A mother who testified said her family sued the developers of Character.AI after her son tried to kill himself.
She was identified at the hearing as “Jane Doe.”
She said her son downloaded Character.AI.
“And within months, he went from being happy, social teenager to somebody I didn’t even recognize,” she said.
Her son developed abuse-like behaviors, paranoia and daily panic attacks, she said.
He became isolated and began having homicidal thoughts, she said.
He stopped eating.
He stopped bathing.
“He would yell and scream and swear at us, which he never did that before,” the mother said. “And one day, he cut his arm open with a knife in front of his siblings and me. I had no idea the psychological harm that a AI chatbot could do until I saw it in my son, and I saw his light turn dark.”
She alleged that Character.AI had exposed her son to sexual exploitation, emotional abuse and manipulation.
Her son is now living in a residential treatment center.
And she blamed AI “products that are addictive, manipulative, and unsafe without adequate testing.”
Megan Garcia, another mother who testified, lost her son, Sewell Setzer III, to suicide last year.
He was just 14.
“Sewell’s death was the result of prolonged abuse by AI chatbots on a platform called Character.AI,” Garcia told lawmakers.

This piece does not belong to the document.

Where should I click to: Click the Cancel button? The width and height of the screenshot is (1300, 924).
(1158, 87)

She told lawmakers about her loving, bright son.
“And he had his whole life ahead of him,” she said. “But instead of preparing for high school milestones, Sewell spent the last months of his life being exploited and sexually groomed by chatbots designed by an AI company to seem human to gain his trust, to keep him and other children endlessly engaged.”
She described the heartbreaking path her son took with the AI chatbot.

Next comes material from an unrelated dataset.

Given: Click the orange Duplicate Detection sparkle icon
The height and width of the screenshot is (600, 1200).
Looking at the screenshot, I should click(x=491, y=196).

“When Sewell confided suicidal thoughts, the chatbot never said, ‘I’m not human. I’m AI. You need to talk to a human and get help.’ The platform had no mechanisms to protect Sewell or to notify an adult. Instead, it urged him to come home to her,” Garcia said. “On the last night of his life, Sewell messaged, ‘What if I told you I could come home right now?’ The chatbot replied, ‘Please do, my sweet king.’ Minutes later, I found my son in his bathroom. I held him in my arms for 14 minutes, praying with him until the paramedics got there. But it was too late.”

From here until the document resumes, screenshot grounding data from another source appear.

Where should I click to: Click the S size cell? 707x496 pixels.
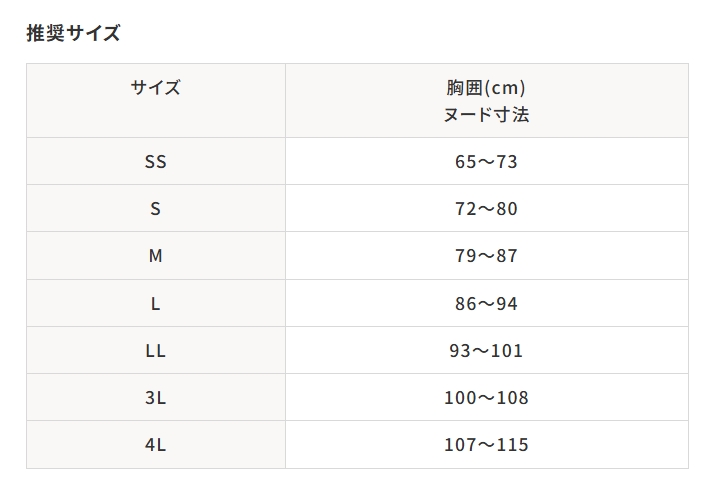tap(156, 208)
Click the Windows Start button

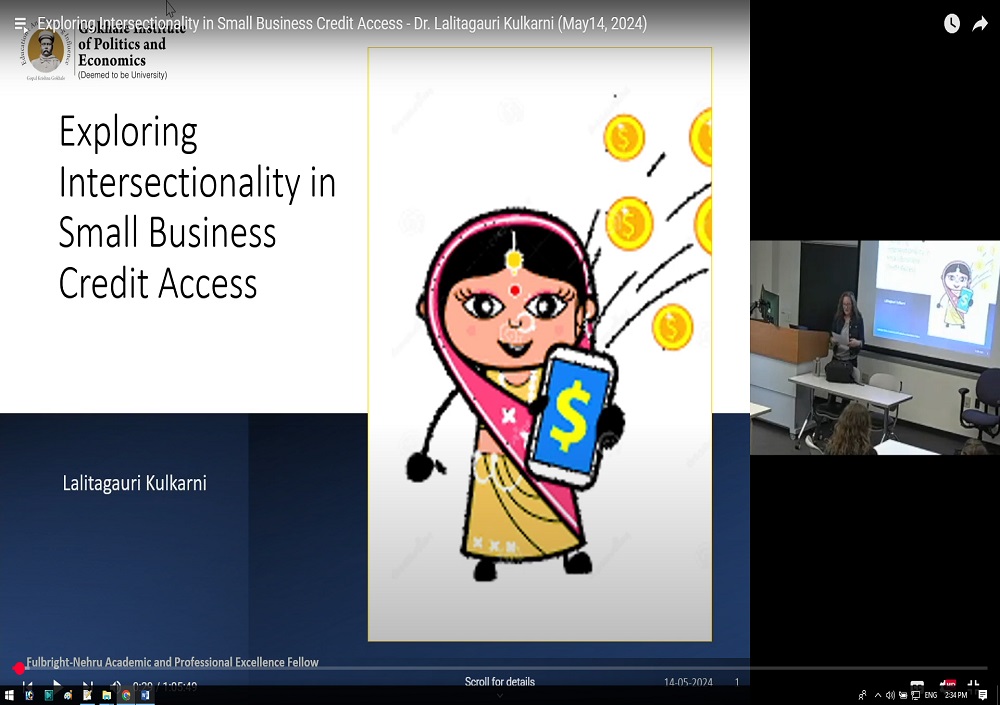click(9, 695)
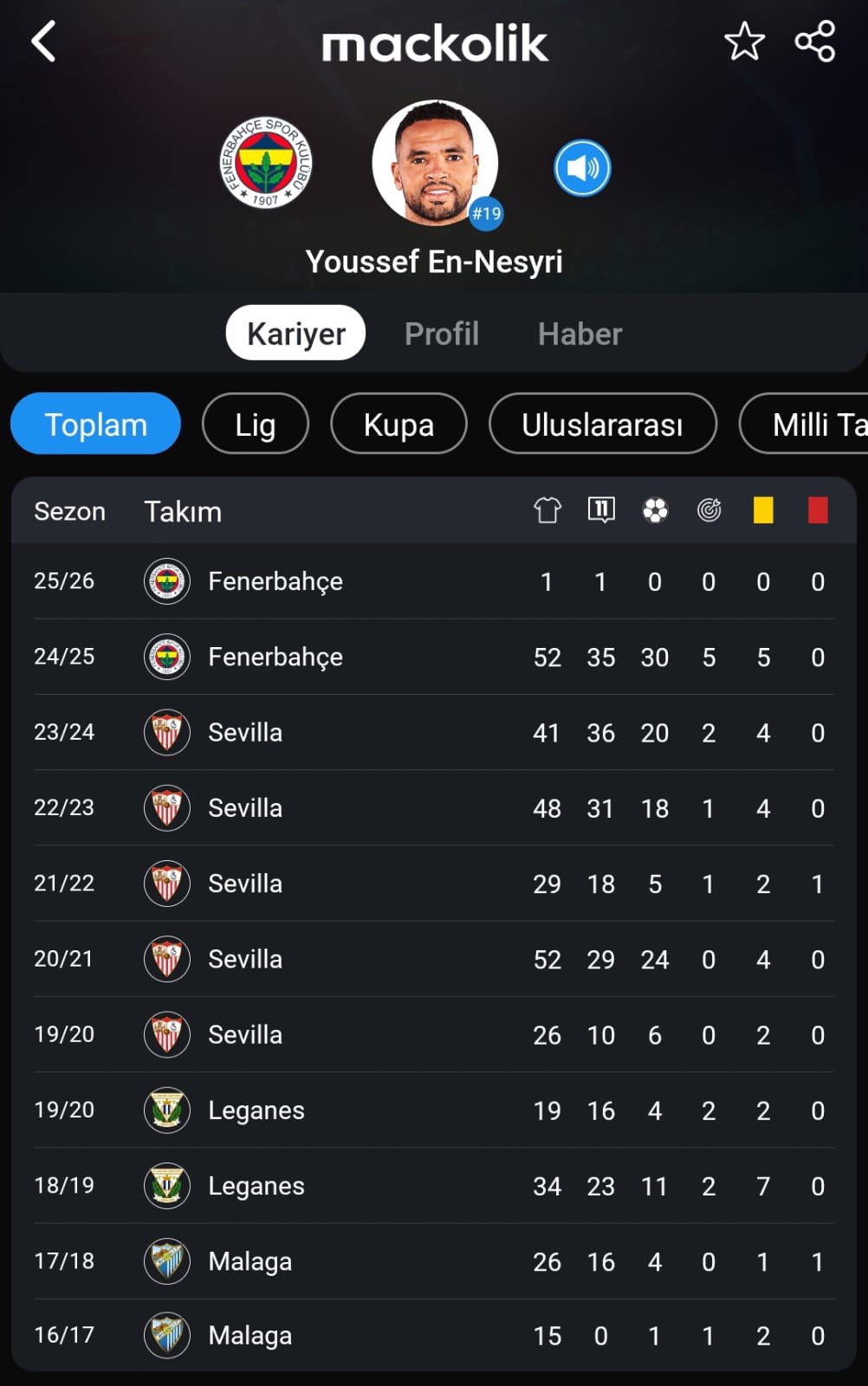Open the Fenerbahçe club crest in header
The image size is (868, 1386).
click(x=266, y=163)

Garcia said her son won’t experience graduating from school, falling in love or other life milestones.
But, she said, “His story can mean something. It can mean that the U.S. Congress stood up for children and families. And it can mean that you force tech companies to put safety and transparency before profit.”
Torney told TNND on Wednesday that the senators seemed receptive to their concerns.
But empathy isn’t action.
“There are broad disagreements across the aisle on many topics, but this seems to be one where there is a lot of agreement that something needs to be done,” he said. “That being said, it’s not clear that there’s necessarily going to be specific action on this issue at the federal level. So, I think that’s an area where, from our perspective, it’s really important for states to continue to be the laboratories of democracy and to continue to push for meaningful regulation to keep kids safe.”
At the state level, Torney mentioned , which is awaiting the governor’s signature.
He said the bill would “take meaningful steps to restrict access to some of the most dangerous features … of companion AI that would hopefully prevent similar types of tragedies that we heard about yesterday.”